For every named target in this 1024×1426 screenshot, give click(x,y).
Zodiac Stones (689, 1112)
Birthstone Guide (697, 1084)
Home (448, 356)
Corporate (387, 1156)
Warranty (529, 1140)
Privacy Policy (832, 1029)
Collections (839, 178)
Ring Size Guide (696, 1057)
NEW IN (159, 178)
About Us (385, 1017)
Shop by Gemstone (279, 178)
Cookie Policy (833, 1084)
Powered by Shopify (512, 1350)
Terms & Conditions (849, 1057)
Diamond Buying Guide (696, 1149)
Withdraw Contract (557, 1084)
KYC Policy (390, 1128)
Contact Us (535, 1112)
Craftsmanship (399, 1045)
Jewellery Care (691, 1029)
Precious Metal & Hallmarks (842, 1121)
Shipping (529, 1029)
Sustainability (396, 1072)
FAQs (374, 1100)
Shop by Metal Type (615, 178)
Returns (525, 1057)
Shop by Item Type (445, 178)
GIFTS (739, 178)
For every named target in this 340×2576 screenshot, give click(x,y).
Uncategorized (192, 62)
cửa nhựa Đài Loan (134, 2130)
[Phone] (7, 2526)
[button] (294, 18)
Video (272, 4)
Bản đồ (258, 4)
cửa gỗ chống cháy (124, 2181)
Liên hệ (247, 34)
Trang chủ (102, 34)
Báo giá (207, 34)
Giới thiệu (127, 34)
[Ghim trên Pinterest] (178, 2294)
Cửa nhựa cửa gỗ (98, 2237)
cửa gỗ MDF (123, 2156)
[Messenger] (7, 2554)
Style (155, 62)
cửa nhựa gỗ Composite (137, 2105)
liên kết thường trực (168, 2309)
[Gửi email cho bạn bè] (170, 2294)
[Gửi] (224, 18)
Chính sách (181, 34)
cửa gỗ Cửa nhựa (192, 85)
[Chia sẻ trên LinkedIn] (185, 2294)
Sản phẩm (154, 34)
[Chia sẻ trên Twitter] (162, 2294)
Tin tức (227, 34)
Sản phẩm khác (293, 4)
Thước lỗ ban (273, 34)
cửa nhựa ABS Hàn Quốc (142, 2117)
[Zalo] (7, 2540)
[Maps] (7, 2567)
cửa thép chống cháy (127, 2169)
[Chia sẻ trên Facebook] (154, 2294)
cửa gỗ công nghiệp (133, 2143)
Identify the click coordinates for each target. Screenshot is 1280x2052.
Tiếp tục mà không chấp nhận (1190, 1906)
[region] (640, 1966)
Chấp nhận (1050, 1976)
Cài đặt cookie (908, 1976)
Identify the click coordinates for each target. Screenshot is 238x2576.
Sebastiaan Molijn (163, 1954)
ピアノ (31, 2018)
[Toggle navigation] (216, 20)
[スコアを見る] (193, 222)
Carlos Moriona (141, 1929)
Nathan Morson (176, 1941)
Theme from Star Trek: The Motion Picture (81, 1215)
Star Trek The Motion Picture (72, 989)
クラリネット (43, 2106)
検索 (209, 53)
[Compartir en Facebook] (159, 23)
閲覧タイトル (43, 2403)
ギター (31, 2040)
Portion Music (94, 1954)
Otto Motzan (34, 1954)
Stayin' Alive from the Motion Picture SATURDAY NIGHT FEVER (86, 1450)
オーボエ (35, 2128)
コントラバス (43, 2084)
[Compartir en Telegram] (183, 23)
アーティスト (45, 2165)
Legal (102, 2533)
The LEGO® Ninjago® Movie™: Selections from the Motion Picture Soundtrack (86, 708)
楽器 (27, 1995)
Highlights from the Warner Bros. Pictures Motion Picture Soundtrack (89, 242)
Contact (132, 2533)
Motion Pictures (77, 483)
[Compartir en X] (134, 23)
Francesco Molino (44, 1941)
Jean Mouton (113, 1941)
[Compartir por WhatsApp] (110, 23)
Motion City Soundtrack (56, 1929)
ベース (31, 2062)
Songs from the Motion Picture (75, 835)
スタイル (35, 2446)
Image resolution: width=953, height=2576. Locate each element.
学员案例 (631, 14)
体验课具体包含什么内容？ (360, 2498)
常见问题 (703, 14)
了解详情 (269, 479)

^^^^

- DESCRIPTION OF THE TASK:
An exact reproduction of all the records is required.

- ANSWER FOR THIS EXERCISE:
For every named target in this 1024×1426 screenshot, give click(x,y).
Zodiac Stones (689, 1112)
Birthstone Guide (697, 1084)
Home (448, 356)
Corporate (387, 1156)
Warranty (529, 1140)
Privacy Policy (832, 1029)
Collections (839, 178)
Ring Size Guide (696, 1057)
NEW IN (159, 178)
About Us (385, 1017)
Shop by Gemstone (279, 178)
Cookie Policy (833, 1084)
Powered by Shopify (512, 1350)
Terms & Conditions (849, 1057)
Diamond Buying Guide (696, 1149)
Withdraw Contract (557, 1084)
KYC Policy (390, 1128)
Contact Us (535, 1112)
Craftsmanship (399, 1045)
Jewellery Care (691, 1029)
Precious Metal & Hallmarks (842, 1121)
Shipping (529, 1029)
Sustainability (396, 1072)
FAQs (374, 1100)
Shop by Metal Type (615, 178)
Returns (525, 1057)
Shop by Item Type (445, 178)
GIFTS (739, 178)
For every named target in this 340×2576 screenshot, give click(x,y).
Uncategorized (192, 62)
cửa nhựa Đài Loan (134, 2130)
[Phone] (7, 2526)
[button] (294, 18)
Video (272, 4)
Bản đồ (258, 4)
cửa gỗ chống cháy (124, 2181)
Liên hệ (247, 34)
Trang chủ (102, 34)
Báo giá (207, 34)
Giới thiệu (127, 34)
[Ghim trên Pinterest] (178, 2294)
Cửa nhựa cửa gỗ (98, 2237)
cửa gỗ MDF (123, 2156)
[Messenger] (7, 2554)
Style (155, 62)
cửa nhựa gỗ Composite (137, 2105)
liên kết thường trực (168, 2309)
[Gửi email cho bạn bè] (170, 2294)
[Gửi] (224, 18)
Chính sách (181, 34)
cửa gỗ Cửa nhựa (192, 85)
[Chia sẻ trên LinkedIn] (185, 2294)
Sản phẩm (154, 34)
[Chia sẻ trên Twitter] (162, 2294)
Tin tức (227, 34)
Sản phẩm khác (293, 4)
Thước lỗ ban (273, 34)
cửa nhựa ABS Hàn Quốc (142, 2117)
[Zalo] (7, 2540)
[Maps] (7, 2567)
cửa thép chống cháy (127, 2169)
[Chia sẻ trên Facebook] (154, 2294)
cửa gỗ công nghiệp (133, 2143)
Identify the click coordinates for each target. Screenshot is 1280x2052.
Tiếp tục mà không chấp nhận (1190, 1906)
[region] (640, 1966)
Chấp nhận (1050, 1976)
Cài đặt cookie (908, 1976)
Identify the click coordinates for each target. Screenshot is 238x2576.
Sebastiaan Molijn (163, 1954)
ピアノ (31, 2018)
[Toggle navigation] (216, 20)
[スコアを見る] (193, 222)
Carlos Moriona (141, 1929)
Nathan Morson (176, 1941)
Theme from Star Trek: The Motion Picture (81, 1215)
Star Trek The Motion Picture (72, 989)
クラリネット (43, 2106)
検索 (209, 53)
[Compartir en Facebook] (159, 23)
閲覧タイトル (43, 2403)
ギター (31, 2040)
Portion Music (94, 1954)
Otto Motzan (34, 1954)
Stayin' Alive from the Motion Picture SATURDAY NIGHT FEVER (86, 1450)
オーボエ (35, 2128)
コントラバス (43, 2084)
[Compartir en Telegram] (183, 23)
アーティスト (45, 2165)
Legal (102, 2533)
The LEGO® Ninjago® Movie™: Selections from the Motion Picture Soundtrack (86, 708)
楽器 (27, 1995)
Highlights from the Warner Bros. Pictures Motion Picture Soundtrack (89, 242)
Contact (132, 2533)
Motion Pictures (77, 483)
[Compartir en X] (134, 23)
Francesco Molino (44, 1941)
Jean Mouton (113, 1941)
[Compartir por WhatsApp] (110, 23)
Motion City Soundtrack (56, 1929)
ベース (31, 2062)
Songs from the Motion Picture (75, 835)
スタイル (35, 2446)
Image resolution: width=953, height=2576. Locate each element.
学员案例 (631, 14)
体验课具体包含什么内容？ (360, 2498)
常见问题 (703, 14)
了解详情 (269, 479)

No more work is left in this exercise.